Hal inilah yang kemudian memunculkan apa yang dikenal dengan agency cost, yaitu berupa sejumlah biaya yang harus dikeluarkan oleh pihak prinsipal untuk terus mengawasi kinerja agen.

Sebagai sebuah konsekuensi logis dari kompleksitas hubungan antara prinsipan dengan agen dewasa ini, maka muncullah suatu konsep yang dinamakan Good Corporate Governance (GCG). GCG diterjemahkan dalam empat dimensi : Fairness, Transparency, Accountability dan Responsibility. Melalui empat dimensi ini hubungan antara prinsipan dan agen sedikit banyak mengalami perubahan. Dewan komisaris yang notabene merupakan representasi dari kepentingan prinsipal dapat dioptimalkan melalui penyusunan komposisi dewan komisaris yang dapat menjalankan peran-perannya secara efektif bagi pencapaian dari pengelolaan perusahaan yang lebih baik.


2. Kekeliruan dan Kecurangan Laporan Keuangan
Menurut Statement on Auditing Standard (SAS) No. 82 mengenai Consideration of Fraud in a Financial Statement Audit, menyatakan bahwa auditor mempunyai tanggungjawab yang besar untuk mendeteksi kecurangan dengan merencanakan dan melaksanakan audit untuk memperoleh kepastian menenai apakah laporan keuangan bebas dari salah saji (misstatement) secara material baik yang disebabkan oleh kesalahan atau kecurangan (ACIPA; 1997). Faktor-faktor risiko yang berkaitan dengan salah saji yang berasal dari kecurangan pelaporan keuangan dikelompokkan menjadi tiga kategori, yaitu :

a. Karakteristik Manajemen
Faktor-faktor risiko dalam kelompok ini menyangkut kemampuan, tekanan, gaya, dan sikap manajemen yang berkaitan dengan pengendalian internal dan proses pelaporan
keuangan.
b. Kondisi-kondisi Industri
Faktor-faktor risiko yang termasuk dalam kelompok ini meliputi faktor-faktor ekonomi dan
peraturan-peraturan yang terkait dengan operasi perusahaan

c. Karakteristik Operasi dan Stabilitas Keuangan.
Faktor-faktor berikut ini berkaitan dengan sifat dan rumitnya transaksi, kondisi keuangan, dan kemampuan perusahaan dalam memperoleh
laba. Faktor-faktor risiko yang berkaitan dengan salah saji yang berasal dari penyalahgunaan aktiva dapat dikelompokkan menjadi dua kategori, yaitu:
·         Kerentanan Aktiva Terhadap Penyalahgunaan.
Faktor-faktor ini berkaitan dengan sifat dankemudahan suatu aktiva menjadi sasaran pencurian. Risiko penyalahgunaan aktiva merupakan bagian dari risiko bawaan
·         Lemahnya Pengendalian Internal.
Dalam model risiko audit risiko yang menyebabkan lemahnya pengendalian internal yang dirancang untuk mencegah atau mendeteksi penyalahgunaan aktiva disebut risiko pengendalian.

§ **Data Hasil Ekstraksi**
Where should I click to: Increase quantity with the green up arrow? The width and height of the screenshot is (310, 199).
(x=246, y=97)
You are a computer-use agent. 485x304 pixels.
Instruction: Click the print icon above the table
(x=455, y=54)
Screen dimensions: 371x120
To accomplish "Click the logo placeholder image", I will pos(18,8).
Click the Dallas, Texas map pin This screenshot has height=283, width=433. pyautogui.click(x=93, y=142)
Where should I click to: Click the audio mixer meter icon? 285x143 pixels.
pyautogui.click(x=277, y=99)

--

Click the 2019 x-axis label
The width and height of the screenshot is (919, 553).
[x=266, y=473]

§ **Tugas yang Diberikan A**
Format catatan dari baris yang memuat "Where should I click to: Increase" sampai dengan baris yang memuat "pyautogui.click(x=277, y=99)" sebagai daftar JSON berisi string, satu string untuk setiap baris, tanpa baris kosong.
§ **Tugas yang Diberikan B**
Lanjutkan teks tentang kecurangan laporan keuangan mulai dari titik terakhirnya.
Teks dan catatan di atas berdiri sendiri dan tidak saling berhubungan.

§ **Jawaban Tugas A**
[
  "Where should I click to: Increase quantity with the green up arrow? The width and height of the screenshot is (310, 199).",
  "(x=246, y=97)",
  "You are a computer-use agent. 485x304 pixels.",
  "Instruction: Click the print icon above the table",
  "(x=455, y=54)",
  "Screen dimensions: 371x120",
  "To accomplish \"Click the logo placeholder image\", I will pos(18,8).",
  "Click the Dallas, Texas map pin This screenshot has height=283, width=433. pyautogui.click(x=93, y=142)",
  "Where should I click to: Click the audio mixer meter icon? 285x143 pixels.",
  "pyautogui.click(x=277, y=99)"
]

§ **Jawaban Tugas B**
Menurut Arens dan Loebbecke (1996) mengatakan bahwa kekeliruan (error) merupakan salah saji yang tidak disengaja dan ketidakberesan (irregularities) merupakan salah saji yang disengaja. Jadi faktor yang membedakan antara kekeliruan dan kecurangan adalah “Apakah tindakan yang mendasarinya atau terletak pada penyebab terjadinya salah satu secara material baik yang bersifat disengaja ataupun tidak disengaja untuk menghilangkan sejumlah pengungkapan dalam pelaporan keuangan, hal ini yang merupakan salah satu tanggung jawab auditor untuk mendeteksinya”.

Untuk hal tersebut auditor dituntut untuk memahami standar auditing pada setiap melakukan
pekerjaannya dalam hal ini khususnya yang berkaitan dengan bentuk-bentuk kecurangan
pelaporan keuangan. Pengertian kecurangan laporan keuangan menurut Beasly (1996) dibatasi pada dua tipe yaitu tipe pertama, termasuk kejadian dimana manajemen secara sengaja mengeluarkan informasi laporan keuangan yang secara material menyesatkan bagi para pemakai eksternal, dan tipe kedua, termasuk adanya ketidaktepatan asset oleh top manajemen. Sama yang dikemukakan dalam SAS No. 53 paragraf 03, bahwa kedua kecurangan tersebut menunjukkan penghilangan atau salah pernyataan yang disengaja dari jumlah atau keterangan dalam laporan keuangan: Adapun bentuk kecurangan yang dinyatakan dalam SA Seksi 316, lebih lanjut bahwa ada dua tipe salah saji yang relevan dengan pertimbangan auditor tentang kecurangan dalam audit atas laporan keuangan – salah saji yang timbul sebagai akibat dan kecurangan dalam laporan keuangan dan kecurangan yang timbul dari perlakuan tidak semestinya terhadap aktiva.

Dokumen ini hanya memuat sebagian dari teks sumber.